As smoking challenges go, China has the world's biggest. Surveys indicate that 70 per cent of men in China over the age of 25 smoke. Up to 350 million Chinese smokers puff their way through 1,700 billion cigarettes a year and foreign companies are scrambling to grab a share of the world's last great tobacco market. The number of women smokers is increasing, and an alarming number of children and teenagers start smoking at school. The media gave prominence earlier this year to a 19-year-old youth who smoked 100 cigarettes for a bet, then died of a heart attack.

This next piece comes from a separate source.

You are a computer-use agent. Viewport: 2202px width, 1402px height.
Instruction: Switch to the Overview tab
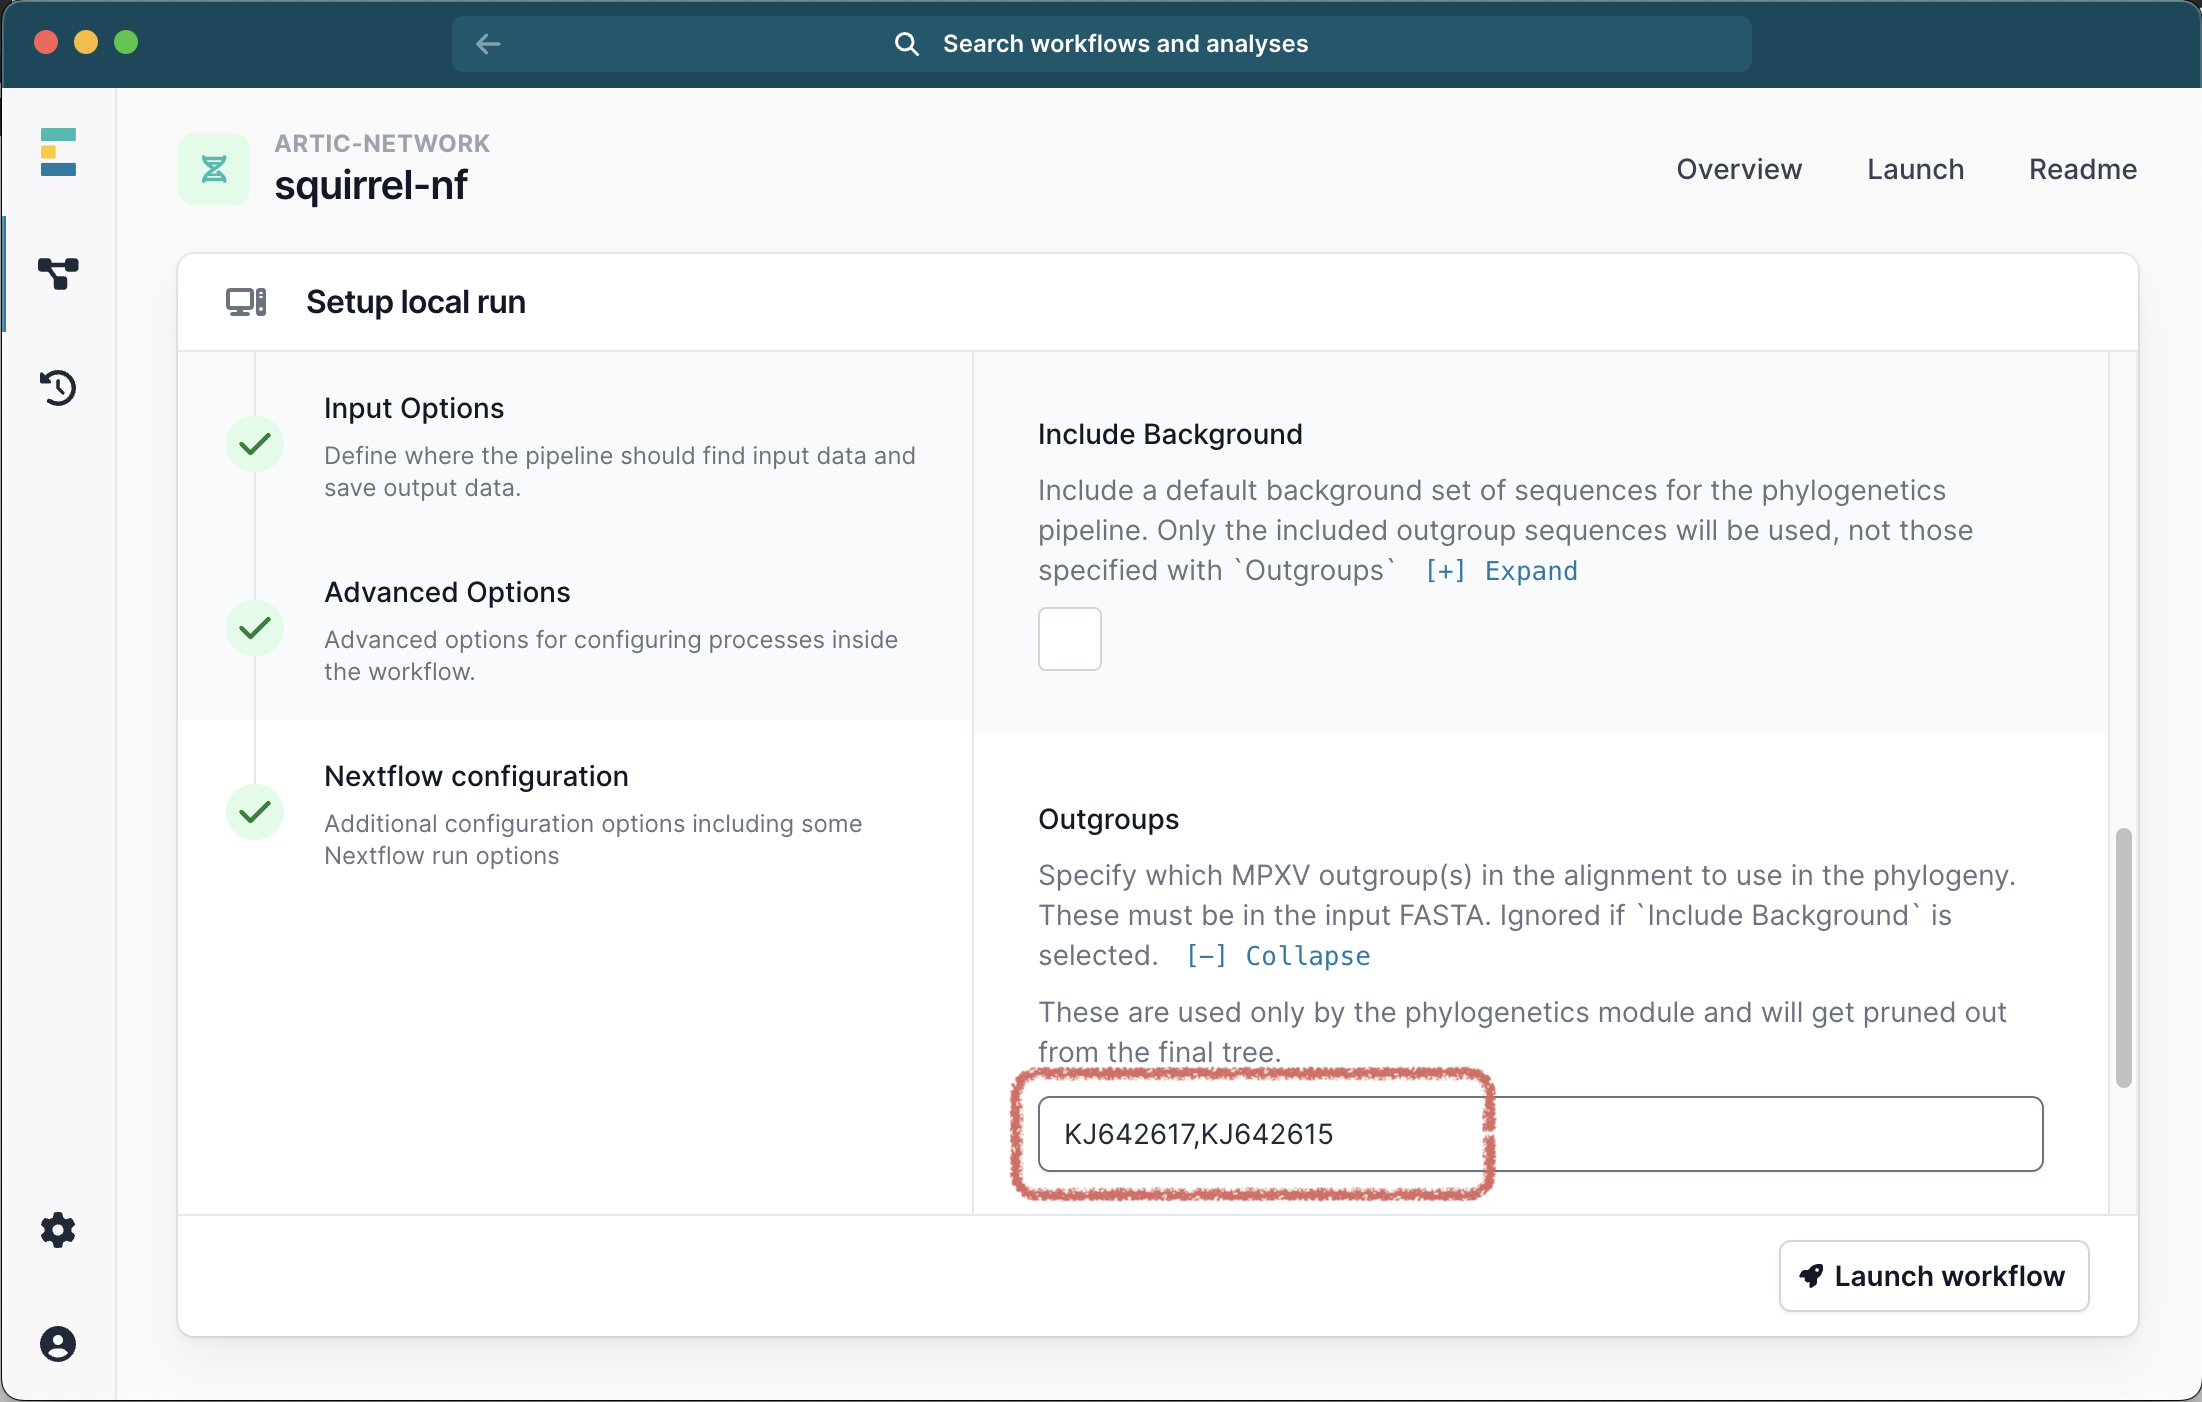point(1739,169)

The present campaign has a certain Chinese flavour: in aPeking park last weekend, a doctor injected cigarette smoke-infused water into a mouse, whose death throes were held up for the crowd as a warning.
Yan Dongming, a salesman in a noodle factory, said he had been smoking for almost half his 33 years, but a smoker's life was no longer easy. "Whenever I cross the street," he said,"people cry out and say, 'Beat him'. Because I am a smoker."